詩はどこにあるか(谷内修三の読書日記)

日々、読んだ本の感想。ときには映画の感想も。

山本純子『海の日』

2007-07-21 22:00:58 | 詩集
 山本純子『海の日』(花神社、2007年08月21日発行)
 2006年01月13日に「男の子が三人」、2006年10月26日に「満月」についての感想を書いた。その2篇がこの詩集に収められている。どちらもとすも好きな作品だ。その2篇については、上記の日記を読んでください。
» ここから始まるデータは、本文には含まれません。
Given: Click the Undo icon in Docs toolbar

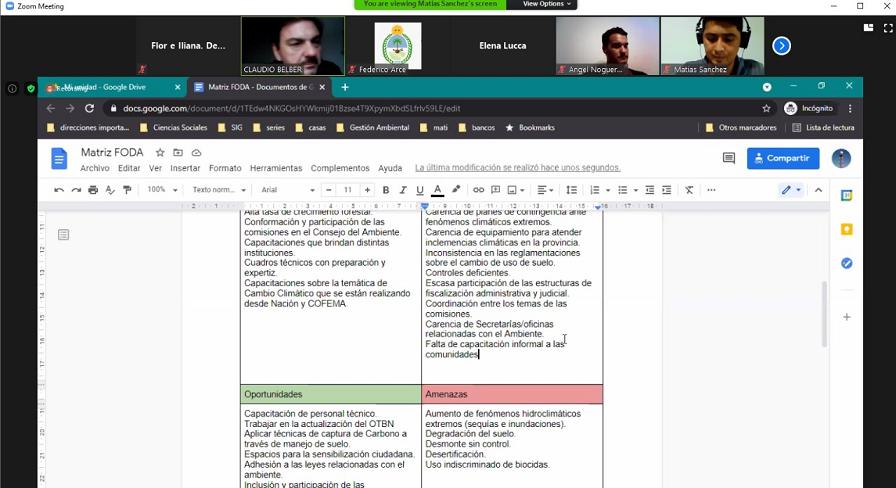Looking at the screenshot, I should pyautogui.click(x=59, y=190).
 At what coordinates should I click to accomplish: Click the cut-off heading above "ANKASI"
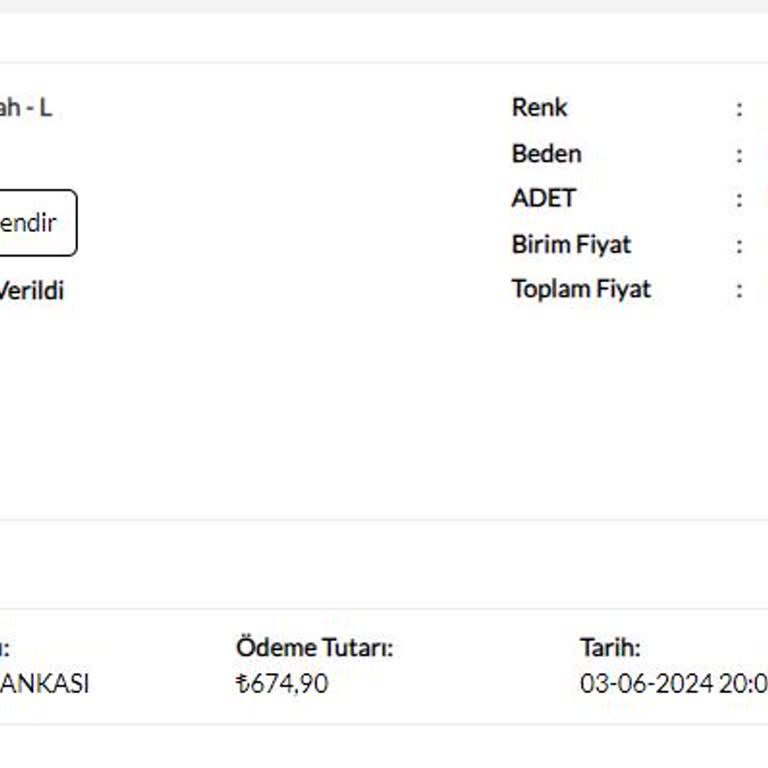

きょうは別の作品について感想を書く。
 「月」。

まるい月をじっとみていると
月のふちのところが
じわじわ
うごいているように見える

わたしのことで
そして
わたしの知らないことで
ともだちが
何かいいことを知っているとき
ともだちの
顔のふちのところが
じわじわと
うごいていることがある

だから
まるい月のじわじわを
じっとみていると
おもう
何かわたしに
いいことがあるのかなあ


 山本の人間観察力は不思議だ。日常のなにげない変化、微妙な肉体の変化や、ふともらしたことばをていねいにすくいあげ、それがいきいきと動きだすまで大事にあたためている。卵からひながかえるように、人間のこころが肉体やことばの殻を破ってよちよち歩きだすのをうながすように。その「よちよち歩き」が「よちよち」だけに、ちょっと「現代詩」として弱いかなあ、という印象があるかもしれない。しかし、「よちよち歩き」の「よちよち」はほんとうはとても力に溢れている。なんといっても、それまでとは違った世界へ歩きだす一歩なのだから。
 この詩では、山本は人が何かいいことを知っていて、それを言おうかな、どうしようかな、と思っているとき、表情がいつもと微妙に違うことについて書いている。どんなふうに違うのか。違うとしか、じつはわからない。むりやりことばにすれば「じわじわ」。この「じわじわ」は「ことば」が「じわじわ」と顔までのぼってくる感じかもしれない。「ことば」「こころ」が「じわじわ」と胸の奥からのどを通って、口元までやってくる。「言おうかな、どうしようかな」。言うまいと押さえつけている力も「じわじわ」変化している。
 私はついついことばを重ねてしまうのだが、山本はことばを重ねず、瞬間だけをさっと切り取って、その「呼吸」を輝かせる。この「呼吸」について説明するのはむずかしいが、とても気持ちがいい。やわらかな、だれをも傷つけない声を聞いたときのような、人にやさしく語りかけるときの声を聞いたような、その声というよりも、その人の「呼吸」そのものを聞いたときのような感じなのだ。

 「少年」もとても好きだ。

この草
何ていうんだろう、と
三人で取り囲んで

穂さきが
か細く
風になびいているから
けむり草にしよう、と
三人で決める

本当は
何ていうんだろう、と
ときどき考えながら
大人になって

ある日ふいに
聞かれる
おとうさん、
この草何ていうの

ああ、それ
けむり草

 ふっと生まれた「こころ」。そして「ことば」。少年三人がいっしょに生み出した「こころ」と「ことば」。「ことば」のなかの「こころ」。それが肉体となっている。肉体となっているから、ふっと「呼吸」した瞬間に、その息のなかに「声」になってあらわれてくる。
 でも、それは「声」ではなく、やっぱり「ことば」の「こころ」なんだなあ。「ことば」には「こころ」があるし、その「ことば」には肉体もある。それにとても自然な、すべすべの赤ちゃんのような「からだ」だ。
 山本の詩について書くとき、「肉体」ということばをつかってきたが、本当は「からだ」と書くべきだったなあ、といまごろになって思う。